Segundo veículos internacionais, Khanna enviou uma carta aos cofundadores da World Liberty Financial solicitando documentos sobre participação societária, registros de capitalização, comprovantes de transferência, atas internas e materiais relacionados à operação bilionária. Além disso, o parlamentar determinou que a empresa preserve todos os dados relevantes durante a investigação.
Transparência financeira e impacto político
O pedido estabelece um cronograma para entrega das informações e reforça a intenção de rastrear fluxos financeiros ligados ao acordo. No entanto, Khanna afirmou que a apuração vai além de questões contábeis, pois o investimento ocorreu em um momento crítico, quando os EUA revisavam permissões de exportação de chips avançados de inteligência artificial para os Emirados Árabes Unidos.
ÚLTIMA HORA: Como membro sênior do Comitê Seleto sobre a China, iniciei uma investigação sobre um investimento de US$ 500 milhões dos Emirados Árabes Unidos na empresa de criptomoedas da família Trump. Trata-se de confiança pública e transparência.
Khanna reforçou ainda que é essencial entender se recursos estrangeiros influenciaram decisões estratégicas ligadas à competitividade tecnológica. Além disso, o deputado questiona como o stablecoin USD1, criado pela empresa, pode afetar grandes transações no setor cripto, já que operações volumosas podem gerar impactos em áreas regulatórias.

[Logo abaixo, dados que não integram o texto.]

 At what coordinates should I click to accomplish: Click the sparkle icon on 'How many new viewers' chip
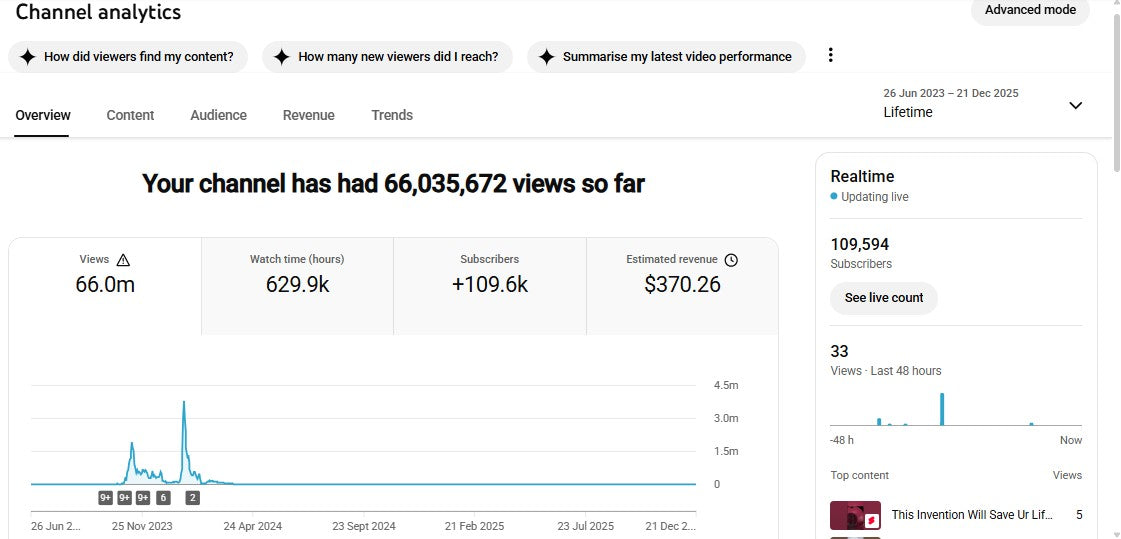(282, 57)
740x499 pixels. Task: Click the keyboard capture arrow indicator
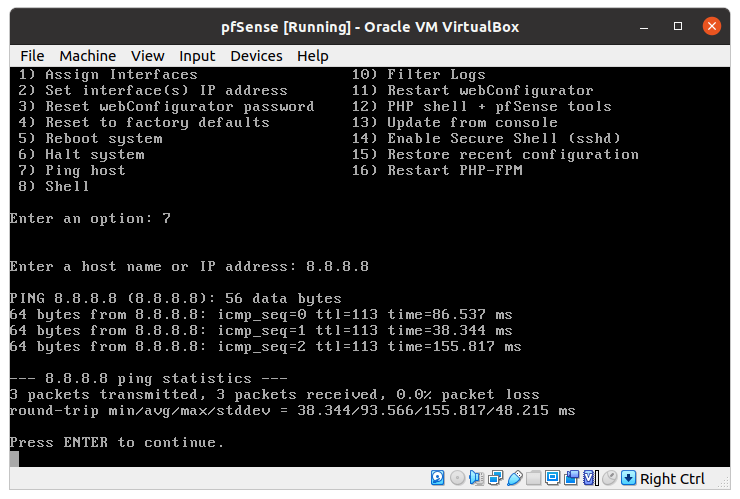coord(628,478)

BTCUSD atualmente negociado a US$71.370. Fonte: TradingView
Discussões sobre chips de IA ampliam a investigação
Relatórios mencionados por Khanna indicam que o acordo entre o grupo dos Emirados Árabes Unidos e a WLFI foi concluído pouco antes de mudanças importantes nas autorizações de exportação de semicondutores avançados. Portanto, a proximidade temporal levantou dúvidas sobre possíveis interseções entre o investimento e decisões governamentais estratégicas.

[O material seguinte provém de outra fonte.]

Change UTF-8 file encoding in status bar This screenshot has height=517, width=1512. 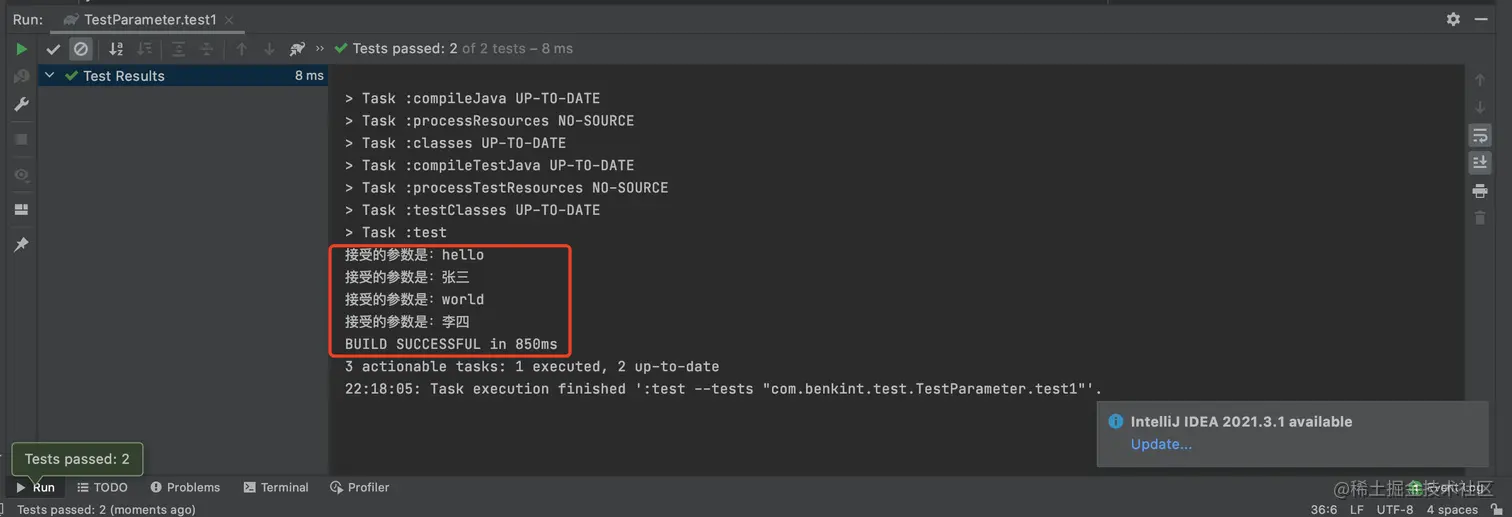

Outra preocupação envolve o papel do USD1 em operações de grande volume. Assim, o parlamentar solicitou esclarecimentos extras sobre o uso do ativo digital em transações associadas à empresa e aos parceiros do negócio.
ÚLTIMAS NOTÍCIAS: O presidente Trump afirma que não sabia que Abu Dhabi investiu US$ 500 milhões em seu projeto de criptomoedas World Liberty. “Não sei sobre isso. Meus filhos estão cuidando disso, acho que eles recebem investimentos de outras pessoas.”
Trump afirma desconhecer o investimento
Trump declarou à imprensa que desconhecia o aporte e afirmou que seus filhos administram os negócios da família. Além disso, a World Liberty Financial classificou a operação como um assunto privado. E disse que os detalhes só vieram à tona após reportagens revelarem o volume do investimento. Que representa quase metade da participação na empresa.
Com o avanço da investigação, o comitê da Câmara tenta entender se o capital estrangeiro influenciou decisões ligadas à competição estratégica dos EUA. Portanto, as cobranças por transparência, somadas às declarações de Trump e às dúvidas sobre o uso do USD1, colocam a WLFI no centro de um debate que envolve política, regulamentação e fluxos financeiros internacionais.